Stanley Johnson — the father of British Prime Minister Boris Johnson — has joined Extinction Rebellion’s climate crisis protests. The environmental pressure group is currently leading protests across London.
Boris Johnson has referred to climate protestors as “uncooperative crusties.” He said they should stop blocking the streets of London with their “heaving hemp-smelling bivouacs.”
In the past, he has praised Extinction Rebellion’s message but attacked its methods. In April, he wrote in the Telegraph that the group should protest in Beijing, instead of London.
His father thinks differently. Stanley Johnson appeared on a panel in Trafalgar Square, set up by Extinction Rebellion. He urged people to continue protesting, but also to accept that the only way forward — in his view — is to use traditional politics.
He said, “can you use the present system? Is it good? Well, I tell you it is good because it’s the only one we’ve got and we have to use this system.”
“But this is the point, what really influences politicians is the sense that out there in the streets,” he added. “Out there in the post offices, out there in the great wide world, there is a great mass of people who approve of what they want.”
Net-Zero by 2025
Extinction Rebellion believes the world is facing an unprecedented climate emergency. Its mission is to convince governments to recognize the urgency of the issue and pledge to end biodiversity loss and reduce greenhouse gas emissions to net-zero by 2025.
In the spirit of using the current political system, the group has created the “three demands bill.”
The Climate and Ecological Emergency (Declaration, Emissions Target, and Citizens Assembly) Bill contains Extinction Rebellion’s three main demands: that the Government declares a climate and ecological emergency; that it specifies 2025 as its target year for reducing emissions; and that it establishes a Citizens’ Assembly.

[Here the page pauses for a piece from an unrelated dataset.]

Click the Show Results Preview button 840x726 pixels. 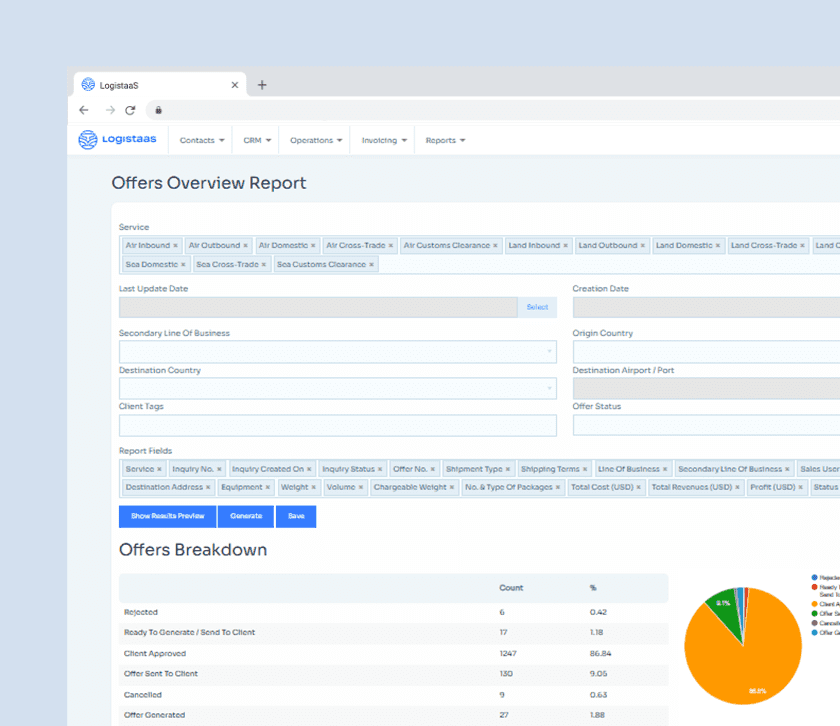pyautogui.click(x=166, y=516)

According to the group, a Citizens’ Assembly “will bring together ordinary people to investigate, discuss, and make recommendations on how to respond to the climate emergency.”
Stanley Johnson believes the group’s target of reducing greenhouse gas emissions to net-zero by 2025 is “doable.” And as for being an “uncooperative crusty?” He said, “it’s one of the nicest things that has been said about me for a long time.”
He continued, “absolutely superb — do they taste good? That’s my thought, I think they do.”